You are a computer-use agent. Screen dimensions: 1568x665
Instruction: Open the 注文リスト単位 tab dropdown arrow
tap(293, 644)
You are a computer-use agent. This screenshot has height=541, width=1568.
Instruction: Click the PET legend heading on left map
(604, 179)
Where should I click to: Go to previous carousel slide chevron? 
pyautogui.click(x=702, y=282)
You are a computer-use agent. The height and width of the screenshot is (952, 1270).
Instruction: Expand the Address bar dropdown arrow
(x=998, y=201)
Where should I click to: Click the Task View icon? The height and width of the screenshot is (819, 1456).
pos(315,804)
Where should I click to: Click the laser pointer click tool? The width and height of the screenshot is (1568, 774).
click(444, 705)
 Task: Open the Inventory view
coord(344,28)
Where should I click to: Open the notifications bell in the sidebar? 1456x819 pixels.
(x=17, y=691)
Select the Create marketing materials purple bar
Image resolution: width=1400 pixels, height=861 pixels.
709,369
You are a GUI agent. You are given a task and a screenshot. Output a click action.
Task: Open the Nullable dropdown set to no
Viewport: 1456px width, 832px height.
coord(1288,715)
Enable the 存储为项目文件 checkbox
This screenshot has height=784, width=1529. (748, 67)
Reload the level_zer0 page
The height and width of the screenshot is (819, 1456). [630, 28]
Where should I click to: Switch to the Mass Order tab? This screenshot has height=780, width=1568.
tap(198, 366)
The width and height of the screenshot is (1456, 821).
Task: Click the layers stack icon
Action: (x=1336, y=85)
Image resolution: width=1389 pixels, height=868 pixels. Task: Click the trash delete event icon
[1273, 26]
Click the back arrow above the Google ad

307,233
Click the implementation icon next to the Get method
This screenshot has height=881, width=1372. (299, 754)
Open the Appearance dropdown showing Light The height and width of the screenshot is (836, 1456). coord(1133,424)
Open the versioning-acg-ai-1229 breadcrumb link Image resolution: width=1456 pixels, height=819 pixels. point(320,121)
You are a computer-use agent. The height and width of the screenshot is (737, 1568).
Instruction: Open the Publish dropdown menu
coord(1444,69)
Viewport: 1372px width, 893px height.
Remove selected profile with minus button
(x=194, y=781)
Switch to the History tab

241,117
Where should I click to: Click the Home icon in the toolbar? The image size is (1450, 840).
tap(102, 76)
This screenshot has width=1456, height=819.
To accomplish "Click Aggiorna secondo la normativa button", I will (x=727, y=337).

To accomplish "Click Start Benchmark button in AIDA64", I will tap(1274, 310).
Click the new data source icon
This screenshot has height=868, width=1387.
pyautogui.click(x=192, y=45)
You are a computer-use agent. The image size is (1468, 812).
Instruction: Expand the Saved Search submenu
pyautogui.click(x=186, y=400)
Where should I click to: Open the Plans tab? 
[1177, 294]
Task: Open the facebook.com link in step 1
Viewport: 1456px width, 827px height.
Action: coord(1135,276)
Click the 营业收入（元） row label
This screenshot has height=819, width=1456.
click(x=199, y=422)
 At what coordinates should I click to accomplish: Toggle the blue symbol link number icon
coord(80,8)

####################

:: Goal of the exercise ::
Lines from the one containing "You are a computer-use agent. The image" through the last line of the listing are to be restated word for word; no other line may appear.

:: Answer to the problem ::
You are a computer-use agent. The image size is (1468, 812).
Instruction: Expand the Saved Search submenu
pyautogui.click(x=186, y=400)
Where should I click to: Open the Plans tab? 
[1177, 294]
Task: Open the facebook.com link in step 1
Viewport: 1456px width, 827px height.
Action: coord(1135,276)
Click the 营业收入（元） row label
This screenshot has height=819, width=1456.
click(x=199, y=422)
 At what coordinates should I click to accomplish: Toggle the blue symbol link number icon
coord(80,8)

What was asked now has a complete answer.